Bubble fusion, like cold fusion, imploded under charges of fraud and scientific misconduct. Though both methods still have their supporters, both have now been swept to the fringes of science. Without a spectacular reversal of fortune, that is where they will remain.

Hot fusion now enjoys a monopoly. Mainstream scientists who hope for fusion energy almost unanimously pin their hopes upon inertial confinement fusion or magnetic fusion. Tabletop fusion and muon-catalyzed fusion are not going to lead to energy production. Bubble fusion and cold fusion were delusions. There are no other options.

Despite that distinction, since the 1990s fusion scientists have had to fight, with increasing desperation, to keep hot-fusion research alive. Now, two multibillion-dollar projects, one in California and one in France, will determine the future of fusion. If the projects succeed, they will allow nations around the world to free themselves from dependence on oil. But if they fail, it is possible that no amount of money will be sufficient to realize mankind’s ambition to bottle the sun.

When it was conceived at the Geneva summit in 1985, the International Thermonuclear Experimental Reactor (ITER) quickly became magnetic fusion’s best hope of achieving breakeven. Europe and Japan joined in the effort, and along with the Soviet Union and the United States, the four parties, together, agreed to pool their resources to build an enormous tokamak. It was to be the most ambitious international scientific project ever attempted.
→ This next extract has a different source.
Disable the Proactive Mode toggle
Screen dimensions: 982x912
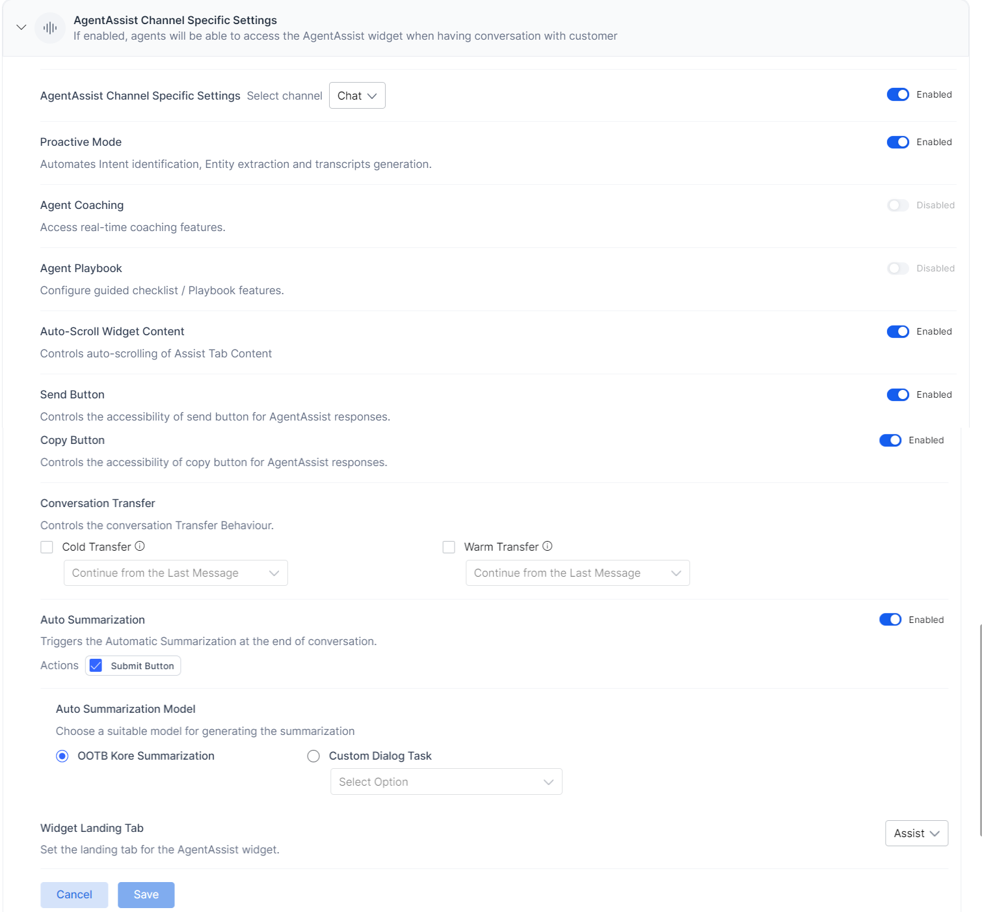[897, 141]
Not only was ITER supposed to achieve breakeven; it was supposed to attain ignition and sustained burn. In theory, after the reaction was started, the plasma would heat itself and provide fusion energy as long as it had fresh fuel to consume; it would be like a furnace or a boiler, just needing periodic restoking while it provided continuous power. Though ITER would cost $10 billion, it would finally end the half measures of the individual countries’ domestic fusion efforts. The cooperating world powers were confident that they would finally end the research phase of magnetic fusion. They would finally be building essentially a working reactor. After so many disappointments and failed promises, scientists from around the globe would usher in the era of fusion energy. It was a golden vision, but it wouldn’t last.

A decade later, the USSR was no more. The United States was the only superpower left. Japan was in the throes of an economic crisis. Science budgets everywhere were declining, and in the United States the money available for fusion research was plummeting. ITER was in deep trouble.
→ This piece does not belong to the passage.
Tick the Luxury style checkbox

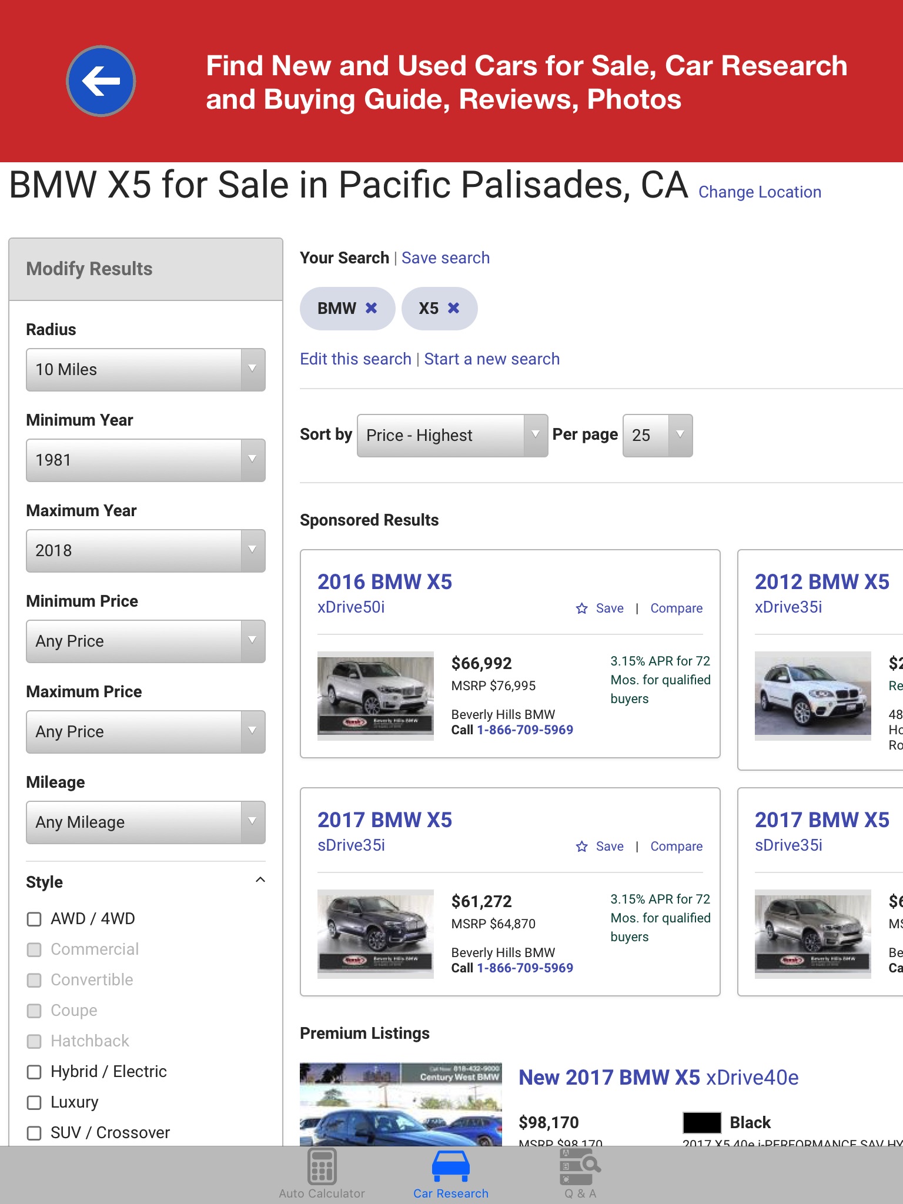(35, 1102)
In truth, ITER’s trouble began at birth. Nobody had ever pulled off an international scientific project of such an enormous scale. Figuring out how to compress and ignite a plasma was only one of the problems that ITER proponents had to solve. Perhaps even trickier was the problem of distribution and containment of pork.

Politicians like to see direct benefits from the money they spend. This means they want cash to flow into the hands of the people who elect them. That is the law of pork-barrel politics—why Congress so regularly funds ridiculous multimillion-dollar projects like useless bridges in Alaska. New Mexico congressmen tend to be munificent to Los Alamos; California senators back Livermore; New Jersey politicians support Princeton. It’s similar in other countries. Politicians always like to spend money to benefit their constituents.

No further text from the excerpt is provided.